**Your objective:** Every line in the data below from the one containing "Select the शहरी radio button" down to the one containing "Given: Bookmark STARGIRL's tweet", both included, must be retyped exactly; no other line is to appear.
(Data in this exercise begins)
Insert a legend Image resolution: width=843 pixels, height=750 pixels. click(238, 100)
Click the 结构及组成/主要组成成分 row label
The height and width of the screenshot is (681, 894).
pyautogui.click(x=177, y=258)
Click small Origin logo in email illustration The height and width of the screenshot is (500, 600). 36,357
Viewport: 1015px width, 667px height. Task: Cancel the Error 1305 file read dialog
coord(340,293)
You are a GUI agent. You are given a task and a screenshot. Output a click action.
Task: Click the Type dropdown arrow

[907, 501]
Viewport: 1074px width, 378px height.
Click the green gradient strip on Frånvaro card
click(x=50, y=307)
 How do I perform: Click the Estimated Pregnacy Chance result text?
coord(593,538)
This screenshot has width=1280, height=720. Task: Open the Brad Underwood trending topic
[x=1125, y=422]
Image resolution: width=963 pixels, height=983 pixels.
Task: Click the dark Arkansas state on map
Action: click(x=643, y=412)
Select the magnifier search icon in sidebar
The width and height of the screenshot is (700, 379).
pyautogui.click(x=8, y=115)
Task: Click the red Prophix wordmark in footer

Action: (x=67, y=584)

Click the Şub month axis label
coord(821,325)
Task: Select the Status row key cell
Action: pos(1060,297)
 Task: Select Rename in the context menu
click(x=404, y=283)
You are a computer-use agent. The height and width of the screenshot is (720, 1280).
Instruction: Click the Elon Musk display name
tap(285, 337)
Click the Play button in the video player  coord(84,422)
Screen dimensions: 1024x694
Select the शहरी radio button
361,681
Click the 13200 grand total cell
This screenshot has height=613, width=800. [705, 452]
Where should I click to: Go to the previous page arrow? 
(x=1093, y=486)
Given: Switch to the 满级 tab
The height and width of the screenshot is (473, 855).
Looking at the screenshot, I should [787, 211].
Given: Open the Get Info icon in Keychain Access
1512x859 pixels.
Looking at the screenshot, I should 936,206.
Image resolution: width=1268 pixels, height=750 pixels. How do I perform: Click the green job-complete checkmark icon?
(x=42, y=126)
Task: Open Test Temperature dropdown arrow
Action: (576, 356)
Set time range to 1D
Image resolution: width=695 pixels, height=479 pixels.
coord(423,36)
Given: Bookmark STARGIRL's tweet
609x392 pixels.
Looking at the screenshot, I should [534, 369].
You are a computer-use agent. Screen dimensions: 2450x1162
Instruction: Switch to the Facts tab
(Data in this exercise ends)
**Your response:**
Select the शहरी radio button
361,681
Click the 13200 grand total cell
This screenshot has height=613, width=800. [705, 452]
Where should I click to: Go to the previous page arrow? 
(x=1093, y=486)
Given: Switch to the 满级 tab
The height and width of the screenshot is (473, 855).
Looking at the screenshot, I should [787, 211].
Given: Open the Get Info icon in Keychain Access
1512x859 pixels.
Looking at the screenshot, I should 936,206.
Image resolution: width=1268 pixels, height=750 pixels. How do I perform: Click the green job-complete checkmark icon?
(x=42, y=126)
Task: Open Test Temperature dropdown arrow
Action: (576, 356)
Set time range to 1D
Image resolution: width=695 pixels, height=479 pixels.
coord(423,36)
Given: Bookmark STARGIRL's tweet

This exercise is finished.